‘Laudate Deum’ message on climate crisis reverberates in Africa

‘Laudate Deum’ message on climate crisis reverberates in Africa
Elephants walk through the Maasai Mara National Reserve in Kenya in 2019. Photo: OSV News/Baz Ratner, Reuters

NAIROBI (OSV News): When Pope Francis released his apostolic exhortation, Laudate Deum [Praise God] was released on October 4, its message echoed loudly across Africa, where millions of ordinary people are victims of the global climate crisis.

“This is real,” Father Gerard Matolo, a priest in the newly erected Diocese of Wote, said, pointing out, “My congregants often tell me how the rains in the 1980s used to be enough to sustain a harvest, but now we are going year after year without any due to poor rains.”

Father Matolo said, “We have to give food aid to people who often come to our parish offices. It’s usually for a few and most needy. They are also in serious need of water,” adding, “There is some borehole water, but it has too much fluoride. That’s why most children in my parish have brown teeth,” a condition called fluorosis, which is caused by overexposure to fluoride.

Climate change “is a global social issue and one intimately related to the dignity of human life,” Laudate Deum said, adding that “the African bishops stated that climate change makes manifest “a tragic and striking example of structural sin.”

My congregants often tell me how the rains in the 1980s used to be enough to sustain a harvest, but now we are going year after year without any due to poor rains.

Father Matolo

The situation could really be called “tragic” in the Horn of Africa, the region that is still recovering from a severe drought—the worst in 40 years—that continued to unfold in 2023. Until the arrival of the rains, the drought had displaced an estimated one million people and left millions of others on the brink of famine.

Scientists blamed the situation on rising temperatures, which disrupted weather patterns in Kenya, Ethiopia and Somalia, resulting in a fifth consecutive rain season failure.

On September 10, the opposite unfolded in Libya, where devastating floods were triggered by the storm Daniel, killing thousands of people.

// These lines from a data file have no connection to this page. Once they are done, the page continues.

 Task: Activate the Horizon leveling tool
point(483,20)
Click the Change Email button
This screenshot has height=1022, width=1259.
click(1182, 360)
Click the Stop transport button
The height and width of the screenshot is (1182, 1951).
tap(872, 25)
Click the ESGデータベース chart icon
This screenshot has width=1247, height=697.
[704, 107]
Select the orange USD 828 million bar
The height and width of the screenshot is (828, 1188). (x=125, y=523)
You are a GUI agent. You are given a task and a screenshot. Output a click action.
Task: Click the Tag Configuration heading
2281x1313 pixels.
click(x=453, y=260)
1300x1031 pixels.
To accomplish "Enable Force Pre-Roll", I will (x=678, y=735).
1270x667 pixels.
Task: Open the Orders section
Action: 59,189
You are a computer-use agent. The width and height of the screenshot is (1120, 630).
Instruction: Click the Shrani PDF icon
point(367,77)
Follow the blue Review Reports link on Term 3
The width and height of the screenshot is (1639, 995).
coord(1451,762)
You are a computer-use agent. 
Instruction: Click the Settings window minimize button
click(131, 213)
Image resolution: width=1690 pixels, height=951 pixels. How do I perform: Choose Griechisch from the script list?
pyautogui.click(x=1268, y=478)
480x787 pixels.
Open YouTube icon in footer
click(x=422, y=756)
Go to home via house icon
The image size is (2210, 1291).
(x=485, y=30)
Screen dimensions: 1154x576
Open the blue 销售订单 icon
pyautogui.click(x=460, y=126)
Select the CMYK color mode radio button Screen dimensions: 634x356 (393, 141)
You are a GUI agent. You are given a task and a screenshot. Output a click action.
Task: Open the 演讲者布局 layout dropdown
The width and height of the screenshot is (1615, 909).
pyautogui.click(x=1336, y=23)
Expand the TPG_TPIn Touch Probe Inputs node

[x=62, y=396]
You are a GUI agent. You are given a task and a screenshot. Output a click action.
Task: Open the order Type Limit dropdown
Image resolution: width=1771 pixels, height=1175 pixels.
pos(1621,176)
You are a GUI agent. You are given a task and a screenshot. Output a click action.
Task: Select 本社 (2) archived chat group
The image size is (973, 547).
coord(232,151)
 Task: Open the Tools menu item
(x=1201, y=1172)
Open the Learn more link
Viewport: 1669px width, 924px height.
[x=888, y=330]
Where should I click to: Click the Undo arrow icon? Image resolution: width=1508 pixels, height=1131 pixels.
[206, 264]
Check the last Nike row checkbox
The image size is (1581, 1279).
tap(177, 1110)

The African bishops celebrated and welcomed Pope Francis’ new climate exhortation “that illustrates the global social issues of climate change and echoes the obvious nature of climate change impacts.” They referred in particular to the 13th point of the exhortation: “It is not possible to conceal the correlation between these global climate phenomena and the accelerated increase in greenhouse gas emissions.”

They said, “We must move beyond the mentality of appearing to be concerned but not having the courage needed to produce substantial changes.” the African bishops said.

Laudate Deum, stresses that time is running out and that irreversible damages to the planet have already occurred.